• WHAT YOU ARE ASKED TO DO: Print the listing below once more, unchanged.

• SOURCE MATERIAL:

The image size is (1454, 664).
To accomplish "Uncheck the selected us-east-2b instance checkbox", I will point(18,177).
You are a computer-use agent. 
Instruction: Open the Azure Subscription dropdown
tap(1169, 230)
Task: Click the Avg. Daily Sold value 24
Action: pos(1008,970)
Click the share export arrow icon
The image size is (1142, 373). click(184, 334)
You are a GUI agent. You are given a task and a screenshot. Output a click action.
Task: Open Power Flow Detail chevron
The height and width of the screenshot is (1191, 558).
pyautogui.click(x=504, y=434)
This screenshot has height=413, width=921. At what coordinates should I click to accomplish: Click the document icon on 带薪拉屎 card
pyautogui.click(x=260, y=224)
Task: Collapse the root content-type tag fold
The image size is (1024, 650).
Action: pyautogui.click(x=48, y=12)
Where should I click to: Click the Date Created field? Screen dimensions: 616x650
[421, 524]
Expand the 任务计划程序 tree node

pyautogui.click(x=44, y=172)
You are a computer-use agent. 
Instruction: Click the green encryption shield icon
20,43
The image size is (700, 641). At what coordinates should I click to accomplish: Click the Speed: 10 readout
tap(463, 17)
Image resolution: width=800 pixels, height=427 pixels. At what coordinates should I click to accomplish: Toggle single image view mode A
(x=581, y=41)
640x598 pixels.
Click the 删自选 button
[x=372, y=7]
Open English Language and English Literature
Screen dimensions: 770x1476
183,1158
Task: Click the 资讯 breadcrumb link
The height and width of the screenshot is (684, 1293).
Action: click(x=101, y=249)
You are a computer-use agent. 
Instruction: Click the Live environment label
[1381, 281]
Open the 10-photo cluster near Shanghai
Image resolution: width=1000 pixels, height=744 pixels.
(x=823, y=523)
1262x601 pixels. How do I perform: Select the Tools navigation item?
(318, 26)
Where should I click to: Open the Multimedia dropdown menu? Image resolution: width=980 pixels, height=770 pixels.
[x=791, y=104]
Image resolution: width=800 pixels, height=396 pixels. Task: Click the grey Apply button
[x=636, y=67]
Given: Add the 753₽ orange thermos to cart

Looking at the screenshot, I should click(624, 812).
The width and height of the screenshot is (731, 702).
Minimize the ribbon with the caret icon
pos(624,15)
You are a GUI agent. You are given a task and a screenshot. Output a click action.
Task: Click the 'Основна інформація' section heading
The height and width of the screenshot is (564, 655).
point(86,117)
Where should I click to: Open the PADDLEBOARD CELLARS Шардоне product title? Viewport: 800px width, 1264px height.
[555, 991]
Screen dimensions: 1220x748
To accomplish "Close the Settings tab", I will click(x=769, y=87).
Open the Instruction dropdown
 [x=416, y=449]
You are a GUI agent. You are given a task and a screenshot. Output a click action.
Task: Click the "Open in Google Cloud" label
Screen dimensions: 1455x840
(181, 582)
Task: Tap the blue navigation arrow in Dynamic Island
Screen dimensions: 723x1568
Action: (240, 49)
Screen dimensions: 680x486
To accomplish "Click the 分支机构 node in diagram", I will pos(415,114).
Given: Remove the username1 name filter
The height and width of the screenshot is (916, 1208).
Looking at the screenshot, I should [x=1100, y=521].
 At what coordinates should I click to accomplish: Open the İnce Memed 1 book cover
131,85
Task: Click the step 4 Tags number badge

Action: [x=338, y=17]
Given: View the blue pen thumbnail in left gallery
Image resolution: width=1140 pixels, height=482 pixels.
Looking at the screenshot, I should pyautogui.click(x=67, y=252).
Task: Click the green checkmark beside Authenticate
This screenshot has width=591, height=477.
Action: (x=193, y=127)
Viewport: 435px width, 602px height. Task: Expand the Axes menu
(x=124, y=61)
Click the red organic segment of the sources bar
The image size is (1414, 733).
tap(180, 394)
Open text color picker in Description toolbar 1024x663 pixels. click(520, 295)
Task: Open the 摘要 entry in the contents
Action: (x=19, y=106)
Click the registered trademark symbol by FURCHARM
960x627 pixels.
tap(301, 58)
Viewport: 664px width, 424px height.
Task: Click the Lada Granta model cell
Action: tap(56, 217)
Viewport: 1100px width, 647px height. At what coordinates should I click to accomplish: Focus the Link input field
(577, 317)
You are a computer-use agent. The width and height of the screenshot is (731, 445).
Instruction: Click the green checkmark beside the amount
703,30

• WRITTEN RESPONSE:
The image size is (1454, 664).
To accomplish "Uncheck the selected us-east-2b instance checkbox", I will point(18,177).
You are a computer-use agent. 
Instruction: Open the Azure Subscription dropdown
tap(1169, 230)
Task: Click the Avg. Daily Sold value 24
Action: pos(1008,970)
Click the share export arrow icon
The image size is (1142, 373). click(184, 334)
You are a GUI agent. You are given a task and a screenshot. Output a click action.
Task: Open Power Flow Detail chevron
The height and width of the screenshot is (1191, 558).
pyautogui.click(x=504, y=434)
This screenshot has height=413, width=921. At what coordinates should I click to accomplish: Click the document icon on 带薪拉屎 card
pyautogui.click(x=260, y=224)
Task: Collapse the root content-type tag fold
The image size is (1024, 650).
Action: pyautogui.click(x=48, y=12)
Where should I click to: Click the Date Created field? Screen dimensions: 616x650
[421, 524]
Expand the 任务计划程序 tree node

pyautogui.click(x=44, y=172)
You are a computer-use agent. 
Instruction: Click the green encryption shield icon
20,43
The image size is (700, 641). At what coordinates should I click to accomplish: Click the Speed: 10 readout
tap(463, 17)
Image resolution: width=800 pixels, height=427 pixels. At what coordinates should I click to accomplish: Toggle single image view mode A
(x=581, y=41)
640x598 pixels.
Click the 删自选 button
[x=372, y=7]
Open English Language and English Literature
Screen dimensions: 770x1476
183,1158
Task: Click the 资讯 breadcrumb link
The height and width of the screenshot is (684, 1293).
Action: click(x=101, y=249)
You are a computer-use agent. 
Instruction: Click the Live environment label
[1381, 281]
Open the 10-photo cluster near Shanghai
Image resolution: width=1000 pixels, height=744 pixels.
(x=823, y=523)
1262x601 pixels. How do I perform: Select the Tools navigation item?
(318, 26)
Where should I click to: Open the Multimedia dropdown menu? Image resolution: width=980 pixels, height=770 pixels.
[x=791, y=104]
Image resolution: width=800 pixels, height=396 pixels. Task: Click the grey Apply button
[x=636, y=67]
Given: Add the 753₽ orange thermos to cart

Looking at the screenshot, I should click(624, 812).
The width and height of the screenshot is (731, 702).
Minimize the ribbon with the caret icon
pos(624,15)
You are a GUI agent. You are given a task and a screenshot. Output a click action.
Task: Click the 'Основна інформація' section heading
The height and width of the screenshot is (564, 655).
point(86,117)
Where should I click to: Open the PADDLEBOARD CELLARS Шардоне product title? Viewport: 800px width, 1264px height.
[555, 991]
Screen dimensions: 1220x748
To accomplish "Close the Settings tab", I will click(x=769, y=87).
Open the Instruction dropdown
 [x=416, y=449]
You are a GUI agent. You are given a task and a screenshot. Output a click action.
Task: Click the "Open in Google Cloud" label
Screen dimensions: 1455x840
(181, 582)
Task: Tap the blue navigation arrow in Dynamic Island
Screen dimensions: 723x1568
Action: (240, 49)
Screen dimensions: 680x486
To accomplish "Click the 分支机构 node in diagram", I will pos(415,114).
Given: Remove the username1 name filter
The height and width of the screenshot is (916, 1208).
Looking at the screenshot, I should [x=1100, y=521].
 At what coordinates should I click to accomplish: Open the İnce Memed 1 book cover
131,85
Task: Click the step 4 Tags number badge

Action: [x=338, y=17]
Given: View the blue pen thumbnail in left gallery
Image resolution: width=1140 pixels, height=482 pixels.
Looking at the screenshot, I should pyautogui.click(x=67, y=252).
Task: Click the green checkmark beside Authenticate
This screenshot has width=591, height=477.
Action: (x=193, y=127)
Viewport: 435px width, 602px height. Task: Expand the Axes menu
(x=124, y=61)
Click the red organic segment of the sources bar
The image size is (1414, 733).
tap(180, 394)
Open text color picker in Description toolbar 1024x663 pixels. click(520, 295)
Task: Open the 摘要 entry in the contents
Action: (x=19, y=106)
Click the registered trademark symbol by FURCHARM
960x627 pixels.
tap(301, 58)
Viewport: 664px width, 424px height.
Task: Click the Lada Granta model cell
Action: tap(56, 217)
Viewport: 1100px width, 647px height. At what coordinates should I click to accomplish: Focus the Link input field
(577, 317)
You are a computer-use agent. The width and height of the screenshot is (731, 445).
Instruction: Click the green checkmark beside the amount
703,30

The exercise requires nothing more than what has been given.